To the extent that he has lowered future inflation forecasts, acknowledged that there is a strong possibility of global growth downgrades, factored in the fact that commodities will remain under pressure for the foreseeable future and sounded dovish in his press conference, Rajan’s new avatar certainly deserves full marks.
I am not so impressed by the market reaction. The benchmark indices are well in the green, but the private banks and public sector banks which have been beaten down over the last couple of months are not outperforming even on the back of a 50 basis point cut. A stock like ICICI bank is trading 30 percent below its 52-week high.

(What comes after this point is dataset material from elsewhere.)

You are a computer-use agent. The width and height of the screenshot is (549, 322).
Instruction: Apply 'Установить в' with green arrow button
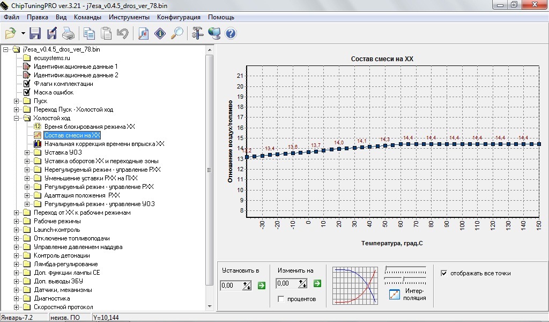coord(261,286)
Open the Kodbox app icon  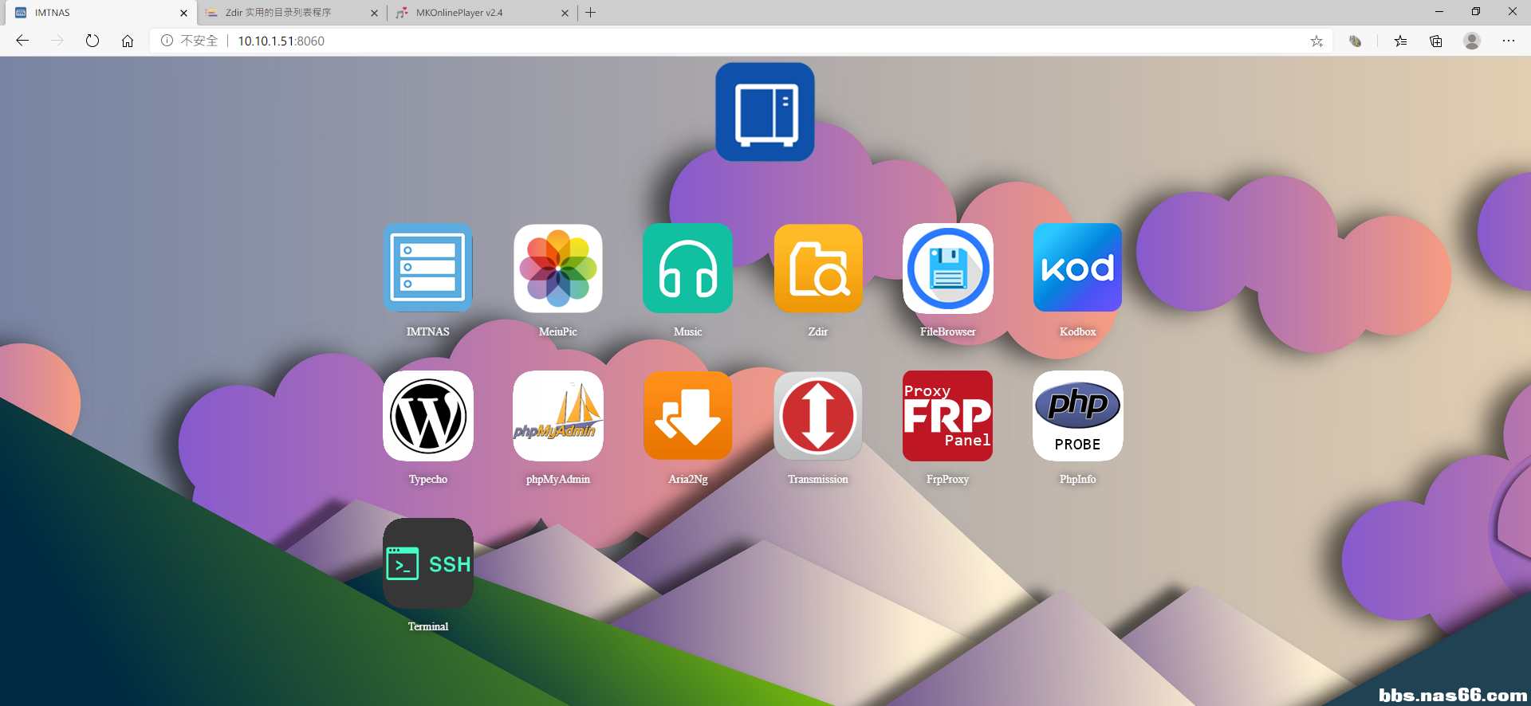[x=1077, y=269]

The markets can give up today’s gains very soon for a variety of reason. Firstly, Rajan’s surprise cut will be old news tomorrow. Market participants can expect easing of only up to another 50 basis points till March 2016. This too seems unlikely in my view if it is the case that the US Fed begins to tighten monetary policy sometime later this year. Rajan would ideally like to play the wait and watch game during the first couple of months of US monetary policy normalisation at least. Secondly, while it is early to make a call, the global markets seem to have a technical top. There are no catalysts which will take US, European, Chinese and Japanese markets significantly higher other than the good old QE.
What one can be certain of after today’s RBI meet is that the Rajan bashing days are over. Rajan has done whatever be could for the time being and it would be wrong to make further calls for rate cuts. Now we should be closely monitoring the rate transmission mechanism and structural reform.